EXERCISE PASSAGE START

NASA provided new details on its plan for a permanent base on the moon, with the space agency already ordering drones, landers and rovers.
On Tuesday, NASA awarded two companies contracts to develop 21st-century versions of the moon buggies astronauts drove on the lunar surface during the 1970s, The New York Times reported.
Lunar Outpost of Golden, Colorado, and Venturi Astrolab of Hawthorne, California, will each receive about $220 million to build the vehicles, according to the newspaper.
Jeff Bezos’ Blue Origin will provide a pair of landers to deliver moon buggies near the moon’s south pole, The Associated Press reported. The contract is worth $468 million, the Times reported.
Firefly Aerospace, which landed successfully on the moon last year, will deliver the first drones to the moon, according to the AP.
“The Moon Base will be America’s and humanity’s first outpost on another celestial world,” NASA administrator Jared Isaacman said in a statement. “Every mission, crewed and uncrewed, will be a learning opportunity as we return to the lunar surface, build the infrastructure to stay, and master the skills required to live and operate in one of the most demanding and dangerous environments imaginable.
“We will go for the science, for all we stand to gain from an economic and technological perspective, for the innovations that will make life better here on Earth, and to prepare for where we will inevitably go next.”
Isaacman added that construction of the moon bases will be in phases.
“We are not jumping right into the glass dome moon base as a service,” he said. “Because the moon base is as beautiful as it is hostile,” he added.
NASA said that the first phase, targeted for launch “no earlier than fall 2026,” is about “demonstrating that the technology works as intended and that the private companies supplying much of the hardware are capable of delivering the products NASA is spending billions of dollars to procure.”

EXERCISE PASSAGE END

* [YOUR TASKS]:
#1 Write out the part of the moon base article that starts at the words "Lunar Outpost of" and stops after the words "dangerous environments imaginable.".
#2 Turn the paragraph of the moon base article that begins "Jeff Bezos’ Blue Origin will provide" into a short list, keeping its main facts.
The records that come next are separate material, apart from the moon base article.

RECORDS SHOWN START

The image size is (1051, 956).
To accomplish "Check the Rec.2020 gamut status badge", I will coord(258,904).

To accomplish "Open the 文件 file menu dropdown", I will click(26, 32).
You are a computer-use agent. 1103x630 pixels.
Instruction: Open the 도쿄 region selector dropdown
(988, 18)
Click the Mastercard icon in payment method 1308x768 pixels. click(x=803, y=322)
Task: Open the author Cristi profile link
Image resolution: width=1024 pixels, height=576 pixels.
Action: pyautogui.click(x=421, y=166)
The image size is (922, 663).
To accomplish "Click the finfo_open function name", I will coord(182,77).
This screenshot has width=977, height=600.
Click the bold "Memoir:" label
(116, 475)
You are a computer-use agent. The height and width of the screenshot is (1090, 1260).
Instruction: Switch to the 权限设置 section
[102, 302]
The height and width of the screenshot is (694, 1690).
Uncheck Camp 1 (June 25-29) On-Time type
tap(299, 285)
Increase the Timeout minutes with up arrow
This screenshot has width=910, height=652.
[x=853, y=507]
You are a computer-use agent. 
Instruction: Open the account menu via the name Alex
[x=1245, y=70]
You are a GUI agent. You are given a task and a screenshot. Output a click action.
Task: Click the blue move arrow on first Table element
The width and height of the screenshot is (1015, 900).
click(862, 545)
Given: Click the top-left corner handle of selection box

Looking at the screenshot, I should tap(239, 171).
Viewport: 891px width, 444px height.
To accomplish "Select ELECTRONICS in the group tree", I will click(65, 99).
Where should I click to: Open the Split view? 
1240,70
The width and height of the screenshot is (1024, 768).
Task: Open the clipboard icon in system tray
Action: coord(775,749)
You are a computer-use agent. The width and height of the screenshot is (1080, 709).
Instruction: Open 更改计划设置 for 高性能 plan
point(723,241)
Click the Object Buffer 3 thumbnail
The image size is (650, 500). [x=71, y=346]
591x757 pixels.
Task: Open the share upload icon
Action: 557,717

RECORDS SHOWN END

* [ANSWERS TO THIS EXERCISE]:
#1
Lunar Outpost of Golden, Colorado, and Venturi Astrolab of Hawthorne, California, will each receive about $220 million to build the vehicles, according to the newspaper.
Jeff Bezos’ Blue Origin will provide a pair of landers to deliver moon buggies near the moon’s south pole, The Associated Press reported. The contract is worth $468 million, the Times reported.
Firefly Aerospace, which landed successfully on the moon last year, will deliver the first drones to the moon, according to the AP.
“The Moon Base will be America’s and humanity’s first outpost on another celestial world,” NASA administrator Jared Isaacman said in a statement. “Every mission, crewed and uncrewed, will be a learning opportunity as we return to the lunar surface, build the infrastructure to stay, and master the skills required to live and operate in one of the most demanding and dangerous environments imaginable.

#2
- Blue Origin, Jeff Bezos’ company, will provide two landers.
- The landers will deliver moon buggies near the moon’s south pole (The Associated Press).
- The contract is worth $468 million (The New York Times).